What the exercise asks ▸ Please swap "button" for "control" throughout the lines below and give them again with everything else unchanged.

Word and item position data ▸
########

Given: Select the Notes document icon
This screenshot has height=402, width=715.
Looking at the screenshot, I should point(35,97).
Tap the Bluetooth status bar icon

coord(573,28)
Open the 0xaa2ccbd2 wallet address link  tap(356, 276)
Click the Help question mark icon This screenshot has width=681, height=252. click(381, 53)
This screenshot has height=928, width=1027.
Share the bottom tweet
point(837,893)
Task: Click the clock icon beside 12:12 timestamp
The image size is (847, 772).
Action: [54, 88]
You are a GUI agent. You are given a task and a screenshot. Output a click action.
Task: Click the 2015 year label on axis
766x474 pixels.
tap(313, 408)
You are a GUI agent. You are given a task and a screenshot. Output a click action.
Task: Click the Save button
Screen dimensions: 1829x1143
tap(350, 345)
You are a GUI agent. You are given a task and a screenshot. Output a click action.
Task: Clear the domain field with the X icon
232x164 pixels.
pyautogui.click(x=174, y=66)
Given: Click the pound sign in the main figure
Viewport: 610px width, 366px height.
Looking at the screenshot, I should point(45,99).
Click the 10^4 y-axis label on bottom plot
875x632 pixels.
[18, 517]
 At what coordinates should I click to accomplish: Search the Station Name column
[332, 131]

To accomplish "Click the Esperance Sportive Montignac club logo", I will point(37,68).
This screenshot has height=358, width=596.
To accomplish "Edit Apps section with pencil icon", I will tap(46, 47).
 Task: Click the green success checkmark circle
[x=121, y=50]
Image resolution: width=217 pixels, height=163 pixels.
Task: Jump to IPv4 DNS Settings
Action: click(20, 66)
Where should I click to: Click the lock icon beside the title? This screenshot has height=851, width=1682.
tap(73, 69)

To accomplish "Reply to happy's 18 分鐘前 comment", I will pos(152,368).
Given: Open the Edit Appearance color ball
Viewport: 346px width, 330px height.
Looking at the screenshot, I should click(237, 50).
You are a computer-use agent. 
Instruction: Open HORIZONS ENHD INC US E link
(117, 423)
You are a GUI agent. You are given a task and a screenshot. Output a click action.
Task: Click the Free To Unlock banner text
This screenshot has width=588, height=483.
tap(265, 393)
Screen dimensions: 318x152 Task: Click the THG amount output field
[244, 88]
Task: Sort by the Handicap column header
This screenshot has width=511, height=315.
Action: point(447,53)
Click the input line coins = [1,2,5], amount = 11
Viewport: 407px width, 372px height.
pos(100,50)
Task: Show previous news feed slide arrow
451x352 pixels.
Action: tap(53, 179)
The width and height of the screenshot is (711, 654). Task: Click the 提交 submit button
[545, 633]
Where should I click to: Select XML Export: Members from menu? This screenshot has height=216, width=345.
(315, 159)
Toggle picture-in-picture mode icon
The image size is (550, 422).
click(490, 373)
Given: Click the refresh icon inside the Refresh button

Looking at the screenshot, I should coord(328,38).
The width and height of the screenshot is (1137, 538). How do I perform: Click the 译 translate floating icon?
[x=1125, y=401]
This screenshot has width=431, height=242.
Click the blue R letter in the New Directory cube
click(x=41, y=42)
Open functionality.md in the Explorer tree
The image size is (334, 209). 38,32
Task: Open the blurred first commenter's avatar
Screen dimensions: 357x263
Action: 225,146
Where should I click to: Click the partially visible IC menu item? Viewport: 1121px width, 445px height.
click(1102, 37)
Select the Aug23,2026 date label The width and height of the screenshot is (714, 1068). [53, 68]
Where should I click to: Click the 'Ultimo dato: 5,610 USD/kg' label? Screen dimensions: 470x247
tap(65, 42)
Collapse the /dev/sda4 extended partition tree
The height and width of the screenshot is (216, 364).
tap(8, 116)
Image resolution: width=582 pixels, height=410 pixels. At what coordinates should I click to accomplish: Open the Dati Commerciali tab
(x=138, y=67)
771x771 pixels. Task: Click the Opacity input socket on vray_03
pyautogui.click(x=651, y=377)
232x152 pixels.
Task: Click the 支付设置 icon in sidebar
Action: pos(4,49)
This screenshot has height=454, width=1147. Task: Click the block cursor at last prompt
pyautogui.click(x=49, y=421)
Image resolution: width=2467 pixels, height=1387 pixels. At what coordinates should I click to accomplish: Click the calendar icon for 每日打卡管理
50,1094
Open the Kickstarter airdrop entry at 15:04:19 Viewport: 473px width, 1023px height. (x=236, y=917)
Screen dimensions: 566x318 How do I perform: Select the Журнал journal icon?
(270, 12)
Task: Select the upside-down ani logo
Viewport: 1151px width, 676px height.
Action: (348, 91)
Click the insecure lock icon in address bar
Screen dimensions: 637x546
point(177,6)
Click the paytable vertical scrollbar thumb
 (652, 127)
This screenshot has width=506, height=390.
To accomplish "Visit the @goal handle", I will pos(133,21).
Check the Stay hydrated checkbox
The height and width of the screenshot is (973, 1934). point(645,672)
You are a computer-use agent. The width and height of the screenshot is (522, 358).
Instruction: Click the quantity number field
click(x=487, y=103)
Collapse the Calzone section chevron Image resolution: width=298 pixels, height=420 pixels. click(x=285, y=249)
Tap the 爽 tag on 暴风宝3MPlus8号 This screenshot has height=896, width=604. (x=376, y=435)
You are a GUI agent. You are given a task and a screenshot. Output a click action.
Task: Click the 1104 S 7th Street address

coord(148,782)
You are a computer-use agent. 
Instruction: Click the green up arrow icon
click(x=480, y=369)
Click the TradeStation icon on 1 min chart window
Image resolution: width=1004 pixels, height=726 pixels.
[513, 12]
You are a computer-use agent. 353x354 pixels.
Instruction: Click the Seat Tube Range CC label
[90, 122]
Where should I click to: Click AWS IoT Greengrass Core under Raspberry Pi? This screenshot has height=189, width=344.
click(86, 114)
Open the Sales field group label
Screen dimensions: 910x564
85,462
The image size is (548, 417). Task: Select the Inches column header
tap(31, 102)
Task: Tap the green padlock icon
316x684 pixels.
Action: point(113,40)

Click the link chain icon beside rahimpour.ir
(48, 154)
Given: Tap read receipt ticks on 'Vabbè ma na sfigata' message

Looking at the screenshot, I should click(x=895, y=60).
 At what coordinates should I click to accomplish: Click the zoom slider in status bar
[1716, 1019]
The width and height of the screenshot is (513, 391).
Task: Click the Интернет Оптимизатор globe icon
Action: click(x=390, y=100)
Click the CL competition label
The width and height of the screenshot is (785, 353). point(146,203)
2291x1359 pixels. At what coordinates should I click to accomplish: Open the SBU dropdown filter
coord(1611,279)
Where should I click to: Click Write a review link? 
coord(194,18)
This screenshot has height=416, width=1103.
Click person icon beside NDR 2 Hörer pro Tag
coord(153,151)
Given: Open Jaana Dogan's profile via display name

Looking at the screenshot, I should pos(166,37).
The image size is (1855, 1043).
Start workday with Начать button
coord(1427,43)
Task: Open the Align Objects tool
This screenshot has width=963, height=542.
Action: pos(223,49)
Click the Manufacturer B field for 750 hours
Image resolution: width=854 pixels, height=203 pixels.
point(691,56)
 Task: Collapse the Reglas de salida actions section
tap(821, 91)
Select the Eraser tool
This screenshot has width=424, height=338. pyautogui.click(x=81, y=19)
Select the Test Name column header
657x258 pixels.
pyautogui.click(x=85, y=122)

########

Task solution ▸
Given: Select the Notes document icon
This screenshot has height=402, width=715.
Looking at the screenshot, I should point(35,97).
Tap the Bluetooth status bar icon

coord(573,28)
Open the 0xaa2ccbd2 wallet address link  tap(356, 276)
Click the Help question mark icon This screenshot has width=681, height=252. click(381, 53)
This screenshot has height=928, width=1027.
Share the bottom tweet
point(837,893)
Task: Click the clock icon beside 12:12 timestamp
The image size is (847, 772).
Action: [54, 88]
You are a GUI agent. You are given a task and a screenshot. Output a click action.
Task: Click the 2015 year label on axis
766x474 pixels.
tap(313, 408)
You are a GUI agent. You are given a task and a screenshot. Output a click action.
Task: Click the Save control
Screen dimensions: 1829x1143
tap(350, 345)
You are a GUI agent. You are given a task and a screenshot. Output a click action.
Task: Clear the domain field with the X icon
232x164 pixels.
pyautogui.click(x=174, y=66)
Given: Click the pound sign in the main figure
Viewport: 610px width, 366px height.
Looking at the screenshot, I should point(45,99).
Click the 10^4 y-axis label on bottom plot
875x632 pixels.
[18, 517]
 At what coordinates should I click to accomplish: Search the Station Name column
[332, 131]

To accomplish "Click the Esperance Sportive Montignac club logo", I will point(37,68).
This screenshot has height=358, width=596.
To accomplish "Edit Apps section with pencil icon", I will tap(46, 47).
 Task: Click the green success checkmark circle
[x=121, y=50]
Image resolution: width=217 pixels, height=163 pixels.
Task: Jump to IPv4 DNS Settings
Action: click(20, 66)
Where should I click to: Click the lock icon beside the title? This screenshot has height=851, width=1682.
tap(73, 69)

To accomplish "Reply to happy's 18 分鐘前 comment", I will pos(152,368).
Given: Open the Edit Appearance color ball
Viewport: 346px width, 330px height.
Looking at the screenshot, I should click(237, 50).
You are a computer-use agent. 
Instruction: Open HORIZONS ENHD INC US E link
(117, 423)
You are a GUI agent. You are given a task and a screenshot. Output a click action.
Task: Click the Free To Unlock banner text
This screenshot has width=588, height=483.
tap(265, 393)
Screen dimensions: 318x152 Task: Click the THG amount output field
[244, 88]
Task: Sort by the Handicap column header
This screenshot has width=511, height=315.
Action: point(447,53)
Click the input line coins = [1,2,5], amount = 11
Viewport: 407px width, 372px height.
pos(100,50)
Task: Show previous news feed slide arrow
451x352 pixels.
Action: tap(53, 179)
The width and height of the screenshot is (711, 654). Task: Click the 提交 submit control
[545, 633]
Where should I click to: Select XML Export: Members from menu? This screenshot has height=216, width=345.
(315, 159)
Toggle picture-in-picture mode icon
The image size is (550, 422).
click(490, 373)
Given: Click the refresh icon inside the Refresh control

Looking at the screenshot, I should coord(328,38).
The width and height of the screenshot is (1137, 538). How do I perform: Click the 译 translate floating icon?
[x=1125, y=401]
This screenshot has width=431, height=242.
Click the blue R letter in the New Directory cube
click(x=41, y=42)
Open functionality.md in the Explorer tree
The image size is (334, 209). 38,32
Task: Open the blurred first commenter's avatar
Screen dimensions: 357x263
Action: 225,146
Where should I click to: Click the partially visible IC menu item? Viewport: 1121px width, 445px height.
click(1102, 37)
Select the Aug23,2026 date label The width and height of the screenshot is (714, 1068). [53, 68]
Where should I click to: Click the 'Ultimo dato: 5,610 USD/kg' label? Screen dimensions: 470x247
tap(65, 42)
Collapse the /dev/sda4 extended partition tree
The height and width of the screenshot is (216, 364).
tap(8, 116)
Image resolution: width=582 pixels, height=410 pixels. At what coordinates should I click to accomplish: Open the Dati Commerciali tab
(x=138, y=67)
771x771 pixels. Task: Click the Opacity input socket on vray_03
pyautogui.click(x=651, y=377)
232x152 pixels.
Task: Click the 支付设置 icon in sidebar
Action: pos(4,49)
This screenshot has height=454, width=1147. Task: Click the block cursor at last prompt
pyautogui.click(x=49, y=421)
Image resolution: width=2467 pixels, height=1387 pixels. At what coordinates should I click to accomplish: Click the calendar icon for 每日打卡管理
50,1094
Open the Kickstarter airdrop entry at 15:04:19 Viewport: 473px width, 1023px height. (x=236, y=917)
Screen dimensions: 566x318 How do I perform: Select the Журнал journal icon?
(270, 12)
Task: Select the upside-down ani logo
Viewport: 1151px width, 676px height.
Action: (348, 91)
Click the insecure lock icon in address bar
Screen dimensions: 637x546
point(177,6)
Click the paytable vertical scrollbar thumb
 (652, 127)
This screenshot has width=506, height=390.
To accomplish "Visit the @goal handle", I will pos(133,21).
Check the Stay hydrated checkbox
The height and width of the screenshot is (973, 1934). point(645,672)
You are a computer-use agent. The width and height of the screenshot is (522, 358).
Instruction: Click the quantity number field
click(x=487, y=103)
Collapse the Calzone section chevron Image resolution: width=298 pixels, height=420 pixels. click(x=285, y=249)
Tap the 爽 tag on 暴风宝3MPlus8号 This screenshot has height=896, width=604. (x=376, y=435)
You are a GUI agent. You are given a task and a screenshot. Output a click action.
Task: Click the 1104 S 7th Street address

coord(148,782)
You are a computer-use agent. 
Instruction: Click the green up arrow icon
click(x=480, y=369)
Click the TradeStation icon on 1 min chart window
Image resolution: width=1004 pixels, height=726 pixels.
[513, 12]
You are a computer-use agent. 353x354 pixels.
Instruction: Click the Seat Tube Range CC label
[90, 122]
Where should I click to: Click AWS IoT Greengrass Core under Raspberry Pi? This screenshot has height=189, width=344.
click(86, 114)
Open the Sales field group label
Screen dimensions: 910x564
85,462
The image size is (548, 417). Task: Select the Inches column header
tap(31, 102)
Task: Tap the green padlock icon
316x684 pixels.
Action: point(113,40)

Click the link chain icon beside rahimpour.ir
(48, 154)
Given: Tap read receipt ticks on 'Vabbè ma na sfigata' message

Looking at the screenshot, I should click(x=895, y=60).
 At what coordinates should I click to accomplish: Click the zoom slider in status bar
[1716, 1019]
The width and height of the screenshot is (513, 391).
Task: Click the Интернет Оптимизатор globe icon
Action: click(x=390, y=100)
Click the CL competition label
The width and height of the screenshot is (785, 353). point(146,203)
2291x1359 pixels. At what coordinates should I click to accomplish: Open the SBU dropdown filter
coord(1611,279)
Where should I click to: Click Write a review link? 
coord(194,18)
This screenshot has height=416, width=1103.
Click person icon beside NDR 2 Hörer pro Tag
coord(153,151)
Given: Open Jaana Dogan's profile via display name

Looking at the screenshot, I should pos(166,37).
The image size is (1855, 1043).
Start workday with Начать control
coord(1427,43)
Task: Open the Align Objects tool
This screenshot has width=963, height=542.
Action: pos(223,49)
Click the Manufacturer B field for 750 hours
Image resolution: width=854 pixels, height=203 pixels.
point(691,56)
 Task: Collapse the Reglas de salida actions section
tap(821, 91)
Select the Eraser tool
This screenshot has width=424, height=338. pyautogui.click(x=81, y=19)
Select the Test Name column header
657x258 pixels.
pyautogui.click(x=85, y=122)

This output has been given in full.